Keywords: Ferritin, Hemochromatosis, HFE
Abstract
BACKGROUND:
Previous research has suggested that the H63D HFE mutation is associated with elevated iron indexes. However, the true penetrance of this mutation remains unclear.
OBJECTIVE:
To assess the proportion of H63D homozygotes with laboratory abnormalities consistent with iron overload.
METHODS:
The present study was a retrospective analysis of all individuals referred for HFE genotyping in Newfoundland and Labrador between 1999 and 2009, who were found to be homozygous for the H63D mutation. Using electronic health records, results of ferritin, transferrin saturation, aspartate aminotransferase and alanine aminotransferase testing performed closest to the time of genetic testing were recorded for each patient. Iron overload was classified using previously published definitions from the HealthIron study. SPSS version 17.0 (IBM Corporation, USA) was used for descriptive statistics and to compare means using one-way ANOVA.
RESULTS:
Between 1999 and 2009, 170 individuals tested positive for H63D/H63D. At the time of genotyping, 28.8% had an elevated mean (± SD) ferritin level of 501±829 μg/L and 15.9% had an elevated transferrin saturation of 0.45±0.18. At genotyping, 94 individuals had sufficient data available to classify iron overload status. Only three (3.2%) had documented iron overload while the majority (85.1%) had no evidence of iron overload. Sixty individuals had follow-up data available and, of these, only four (6.7%) had documented iron overload, while 45 (75.0%) had no evidence of iron overload. Only one individual had evidence of iron overload-related disease at genotyping and at follow-up.
CONCLUSIONS:
H63D homozygosity was associated with an elevated mean ferritin level, but only 6.7% had documented iron overload at follow-up. The penetrance of the H63D mutation appeared to be low.
Abstract
HISTORIQUE :
D’après des recherches passées, la mutation H63D HFE s’associe à des indices de fer élevés. Cependant, on n’en connaît pas la véritable pénétration.
OBJECTIF :
Évaluer la proportion d’homozygotes H63D ayant des anomalies de laboratoire compatibles avec une surcharge en fer.
MÉTHODOLOGIE :
La présente étude était une analyse rétrospective de toutes les personnes aiguillées pour le génotypage du HFE à Terre-Neuve-et-Labrador entre 1999 et 2009, diagnostiquées comme homozygotes à la mutation H63D. Au moyen des dossiers de santé électroniques, les chercheurs ont compilé pour chaque patient les résultats des tests de ferritine, de saturation de la transferrine, d’aspartate aminotransférase et d’alanine aminotransférase effectués le plus près du moment du test génétique. Ils ont classé la surcharge en fer d’après les définitions déjà publiées dans l’étude HealthIron et utilisé le logiciel SPSS version 17.0 (IBM Corporation, États-Unis) pour compiler les statistiques descriptives et comparer les moyennes à l’aide de l’analyse de variance unidirectionnelle.
RÉSULTATS :
Entre 1999 et 2009, 170 personnes ont obtenu des résultats positifs à la mutation H63D/H63D. Au moment du génotypage, 28,8 % présentaient un taux de ferritine moyen (± ÉT) élevé de 501±829 μg/L et 15,9 %, une saturation de la transferrine élevée de 0,45±0,18. Au génotypage, les chercheurs possédaient assez de données pour classer le statut de surcharge en fer de 94 personnes. Seulement trois (3,2 %) présentaient une surcharge en fer vérifiée, tandis que la majorité (85,1 %) n’en présentait aucune manifestation. Soixante personnes avaient des données de suivi, et de ce nombre, seulement quatre (6,7 %) avaient une surcharge en fer vérifiée, tandis que 45 (75,0 %) n’en présentaient aucune manifestation. Une seule personne avait des manifestations de maladie liée à une surcharge en fer à la fois au génotypage et au suivi.
CONCLUSIONS :
L’homozygotie H63D s’associait à un taux de ferritine moyen élevé, mais seulement 6,7 % présentaient une surcharge en fer vérifiée au suivi. La pénétration de la mutation H63D semblait faible.
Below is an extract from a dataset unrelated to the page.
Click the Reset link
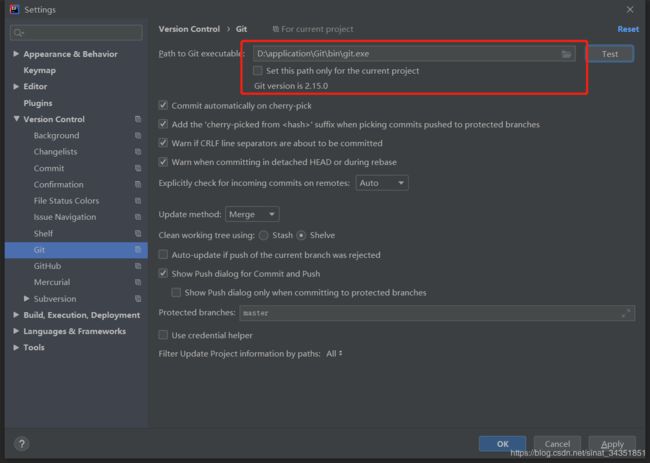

Hereditary hemochromatosis (HH) is one of the most common inherited conditions affecting individuals of Northern European descent. HH is inherited in an autosomal recessive pattern and is characterized by increased iron absorption and tissue deposition (1). This may cause organ damage including cirrhosis, diabetes, cardiomyopathy, arthropathy and impotence. However, the majority of patients are asymptomatic at the time of diagnosis (1).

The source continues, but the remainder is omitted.